Convolutional neural networks are a type of deep learning algorithm. They are mostly applied in visual recognition and can be used for the identification of melanomas. Multiple studies have evaluated the performance of convolutional neural networks, and most algorithms match or even surpass the accuracy of dermatologists. However, only 23.8% of dermatologists have good or excellent knowledge of the topic. We believe that the lack of knowledge physicians experience regarding artificial intelligence is an obstacle to its clinical implementation.

Objectives

We describe how a convolutional neural network differentiates a benign from a malignant lesion.

Materials & Methods

We systematically searched the Web of Science, Medline (PubMed), and The Cochrane Library on the 9th February, 2022. We focused on articles describing the role and use of artificial intelligence in melanoma recognition between 2017 and 2022, using the following MeSH terms: “melanoma,” “diagnosis,” and “artificial intelligence”.

Results

Traditional machine learning algorithms comprise different parts which must preprocess, segment, extract features and classify the lesion into benign or malignant.

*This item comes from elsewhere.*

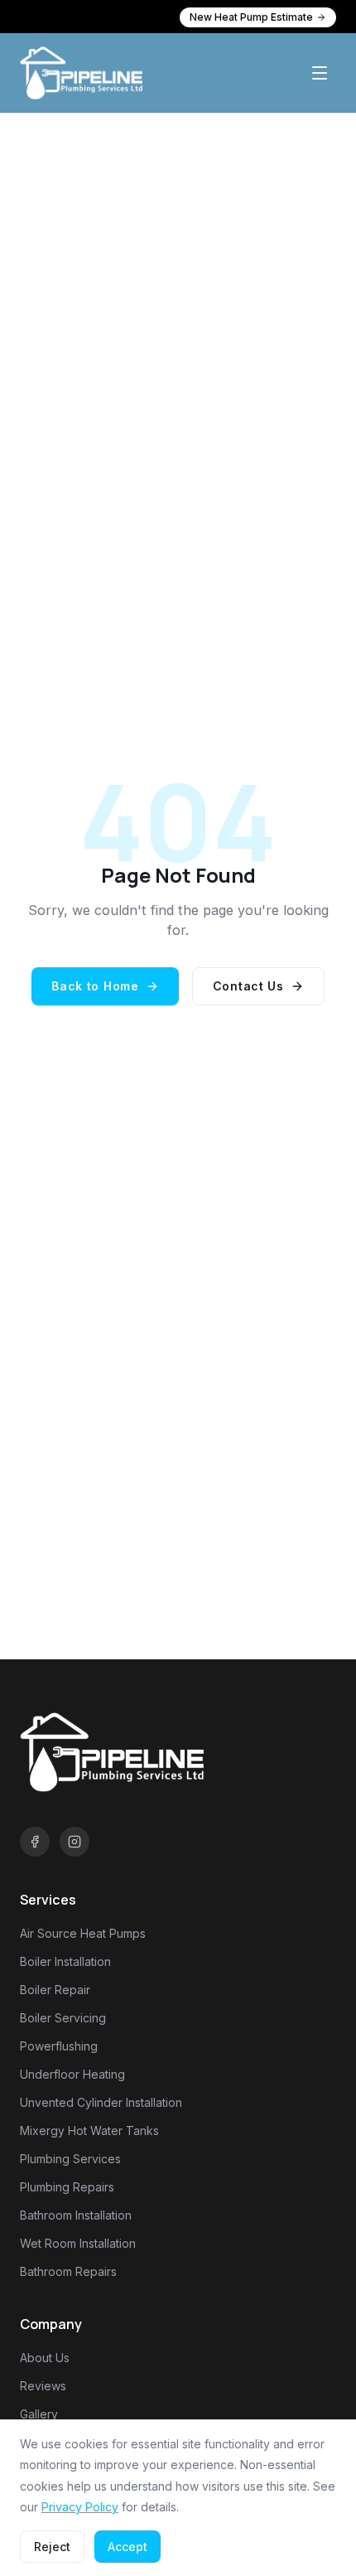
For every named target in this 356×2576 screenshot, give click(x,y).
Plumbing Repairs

Deep learning algorithms can perform these steps simultaneously, which significantly enhances efficiency. Convolutional neural networks include a convolutional layer, a pooling layer, and a fully connected layer. Convolutional and pooling layers extract features from the lesion and reduce computational power, whereas fully connected layers classify the image into two or more categories.

Conclusion

Additionally, we suggest that further studies should be performed to accelerate the clinical implementation of artificial intelligence, to create comprehensive datasets and to generate explainable algorithms.